Macché. Tutto inutile. Il cafone si fida di Vannoni, delle Iene, e non si fida di me nemmeno per un momento, condizionatamente. Come il lettore: «Faccio notare al direttore che molti pazienti che si stanno curando con metodo Vannoni reclamano con forza la possibilità di continuare la cura. Sono pazzi o masochisti?».

No, non sono pazzi o masochisti. Sono Cafoni, semplicemente. Ossia ermeticamente chiusi al ragionamento, alla critica, alla cultura, in una parola alla civiltà. Voi magari dite che sto esagerando. Ma guardatevi attorno: i Cafoni sono in tutte le alte cariche, hanno il potere — perché i Cafoni del basso non lo capiscono, non sapendo distinguere il dottore onesto dal Dulcamara con la faccia da pregiudicato... È il potere totale del Cafone. E infatti, questo potere è riuscito ad espellere, a costringere a trovare lavoro all’estero (dove li accolgono a braccia aperte) almeno trecentomila giovani italiani intelligenti, ultra-qualificati, ultra-studiosi, archeologi, storici, scienziati, matematici, conoscitori d’arte coltissimi: che qui non han trovato posto, essendo i posti tutti occupati da Cafoni — pardon, da Venerati Maestri. Ovviamente coalizzati per impedire che salga uno migliore di loro, che li metta in discussione, che li costringa a «competere» e li mandi dove meritano di stare: sulla zolla, con la vanga in mano.
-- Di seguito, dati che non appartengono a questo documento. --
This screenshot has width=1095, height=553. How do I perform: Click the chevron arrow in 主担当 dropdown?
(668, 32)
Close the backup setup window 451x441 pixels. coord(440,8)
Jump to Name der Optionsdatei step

Tutto il sistema l’hanno creato e perfezionato allo scopo di tenere alla larga i migliori, e mantenere a sé gli indebiti vantaggi che hanno usurpato.

E voi mi chiedete per chi votare?

La «fede cafona» è uno dei motivi per cui questo popolo non è capace di autogoverno. Finisce per selezionare i peggiori. È incapace di sforzo intellettuale, o almeno di umiltà davanti a chi di questa fatica è capace. Chiudo con un esempio:

La questione degli immigrati. Qualche tempo fa, una radio ha «aperto er dibbattito»: da una parte un leghista, Salvini. Dall’altra, a contraddirlo, Luigi Manconi e tale Valentina Brinis: autori a quattro mani di un libro sul tema, dal titolo «Accogliamoli tutti».
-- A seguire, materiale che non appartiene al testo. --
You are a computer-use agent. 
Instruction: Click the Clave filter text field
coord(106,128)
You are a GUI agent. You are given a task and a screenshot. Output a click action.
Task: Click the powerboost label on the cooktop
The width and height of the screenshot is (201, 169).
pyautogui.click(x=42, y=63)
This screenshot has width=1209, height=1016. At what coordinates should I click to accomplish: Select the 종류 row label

Accogliamoli tutti. Capito? È il tipico modello del dibattito politico italiano. I due autori di «Accogliamoli tutti» non hanno alcuna voglia di risolvere il problema; hanno solo voluto fare rabbia ai leghisti. È questo il loro scopo finale. Il loro progetto si ferma lì. È la stessa scena he si ripete nelle riunioni di condominio: dove una proposta viene osteggiata ferocemente, con la bava alla bocca, dal condomino Brambilla, non perché gli sembri sbagliata, ma perché ha in odio il condomino Fumagalli, che l’ha proposta. Perché Fumagalli gli sta antipatico. Perché ha la moglie bella, l’auto nuova, o un tono che gli dà ai nervi. Capite che il condominio è una fonte infinita di litigi idioti e di cause tribunalizie assurde... come il condominio Italia.